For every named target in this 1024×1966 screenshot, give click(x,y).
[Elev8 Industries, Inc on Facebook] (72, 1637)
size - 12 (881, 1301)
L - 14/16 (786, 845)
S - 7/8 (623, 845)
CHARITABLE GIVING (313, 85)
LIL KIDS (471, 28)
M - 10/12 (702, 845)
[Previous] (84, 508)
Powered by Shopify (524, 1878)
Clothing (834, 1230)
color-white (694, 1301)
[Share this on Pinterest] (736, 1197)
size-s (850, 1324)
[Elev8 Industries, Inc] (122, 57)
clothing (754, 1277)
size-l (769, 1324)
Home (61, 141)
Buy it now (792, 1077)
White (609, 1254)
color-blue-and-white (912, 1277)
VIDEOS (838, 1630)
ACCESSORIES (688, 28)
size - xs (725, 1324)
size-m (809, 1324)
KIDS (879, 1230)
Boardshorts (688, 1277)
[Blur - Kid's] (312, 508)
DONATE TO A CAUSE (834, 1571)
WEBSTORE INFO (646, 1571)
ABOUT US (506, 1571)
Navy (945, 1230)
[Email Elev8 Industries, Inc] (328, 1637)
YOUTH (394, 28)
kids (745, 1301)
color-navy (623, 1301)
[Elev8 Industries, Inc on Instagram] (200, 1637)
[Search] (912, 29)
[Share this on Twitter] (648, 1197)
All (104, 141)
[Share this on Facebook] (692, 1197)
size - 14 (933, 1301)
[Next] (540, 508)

*-*-*

- [ABOUT THIS EXERCISE] Keeping every word as it is, repeat all of the records.

- [ANSWER SECTION]
For every named target in this 1024×1966 screenshot, give click(x,y).
[Elev8 Industries, Inc on Facebook] (72, 1637)
size - 12 (881, 1301)
L - 14/16 (786, 845)
S - 7/8 (623, 845)
CHARITABLE GIVING (313, 85)
LIL KIDS (471, 28)
M - 10/12 (702, 845)
[Previous] (84, 508)
Powered by Shopify (524, 1878)
Clothing (834, 1230)
color-white (694, 1301)
[Share this on Pinterest] (736, 1197)
size-s (850, 1324)
[Elev8 Industries, Inc] (122, 57)
clothing (754, 1277)
size-l (769, 1324)
Home (61, 141)
Buy it now (792, 1077)
White (609, 1254)
color-blue-and-white (912, 1277)
VIDEOS (838, 1630)
ACCESSORIES (688, 28)
size - xs (725, 1324)
size-m (809, 1324)
KIDS (879, 1230)
Boardshorts (688, 1277)
[Blur - Kid's] (312, 508)
DONATE TO A CAUSE (834, 1571)
WEBSTORE INFO (646, 1571)
ABOUT US (506, 1571)
Navy (945, 1230)
[Email Elev8 Industries, Inc] (328, 1637)
YOUTH (394, 28)
kids (745, 1301)
color-navy (623, 1301)
[Elev8 Industries, Inc on Instagram] (200, 1637)
[Search] (912, 29)
[Share this on Twitter] (648, 1197)
All (104, 141)
[Share this on Facebook] (692, 1197)
size - 14 (933, 1301)
[Next] (540, 508)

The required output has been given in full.